Segment Start: The data
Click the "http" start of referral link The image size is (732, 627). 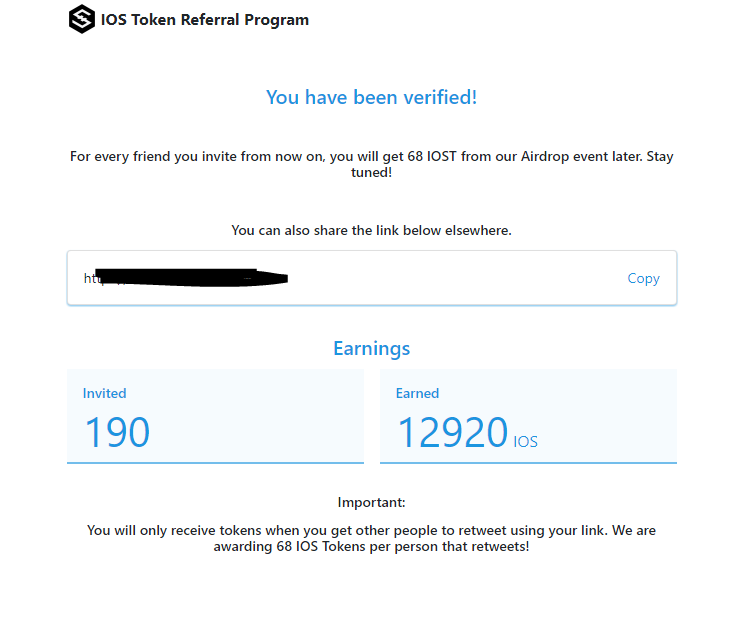pyautogui.click(x=90, y=278)
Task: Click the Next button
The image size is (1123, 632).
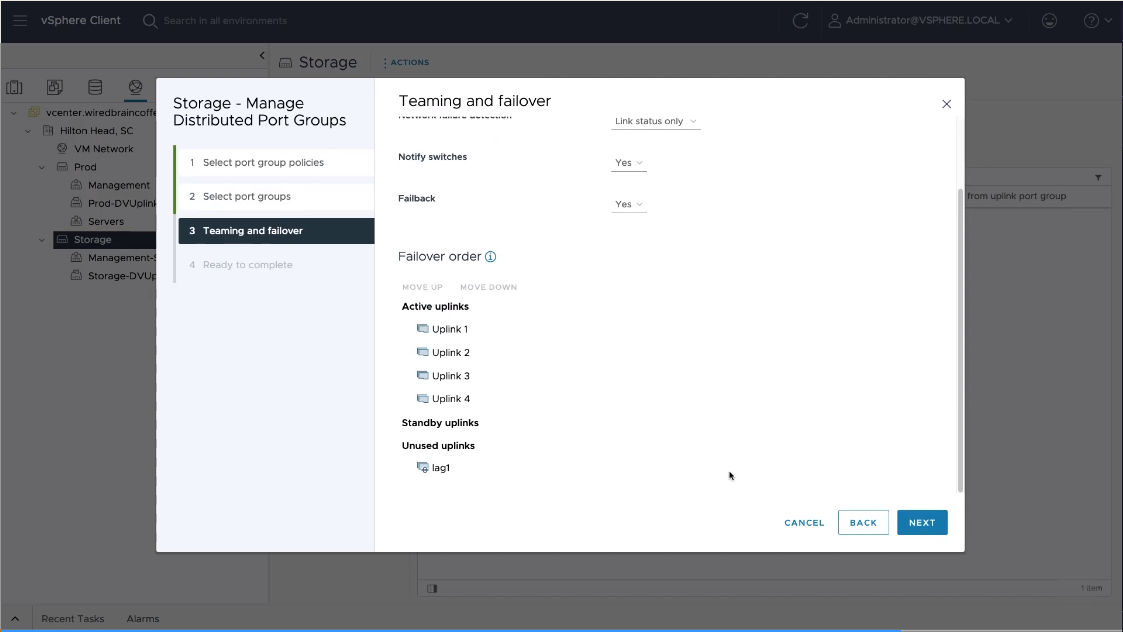Action: [x=921, y=523]
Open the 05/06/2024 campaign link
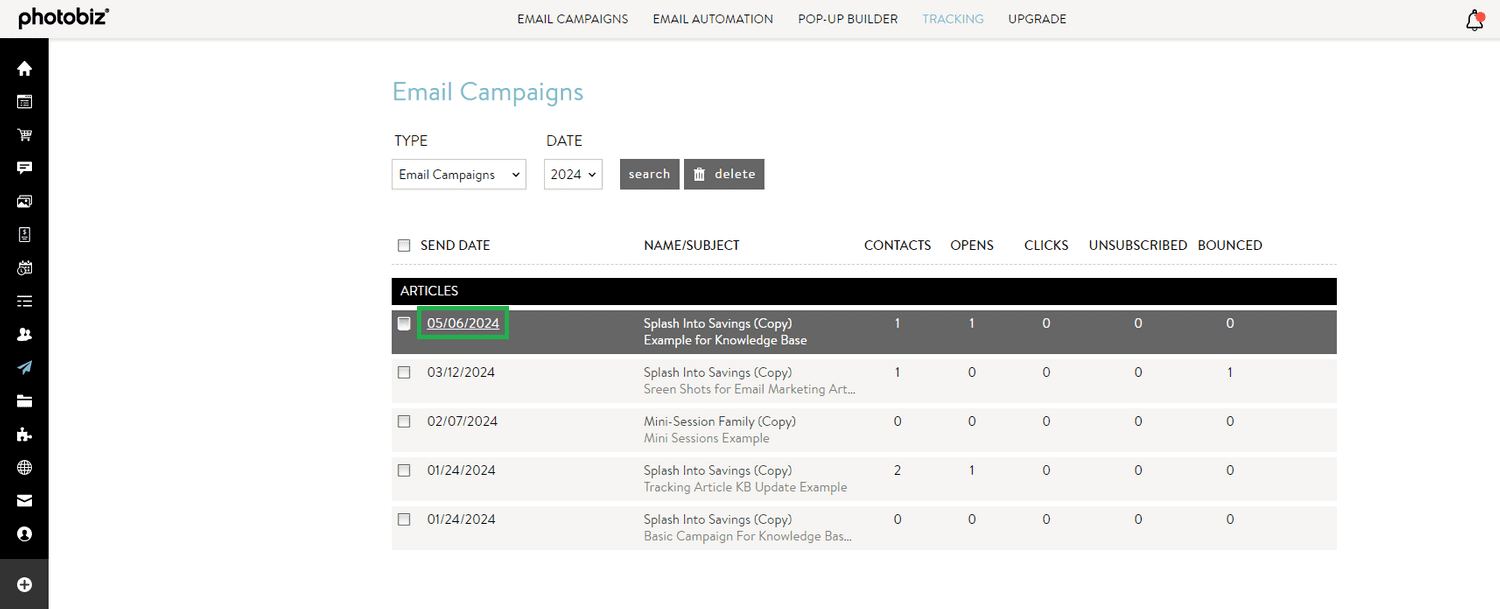Image resolution: width=1500 pixels, height=609 pixels. [462, 323]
Segment End: The data
▶ _Brief_
All pictures must be left out. Reproduce exactly the lines from the one containing "Task: Click the Next button" to the final line of the entries.

▶ _Worked solution_
Task: Click the Next button
The image size is (1123, 632).
Action: [x=921, y=523]
Open the 05/06/2024 campaign link
Image resolution: width=1500 pixels, height=609 pixels. [462, 323]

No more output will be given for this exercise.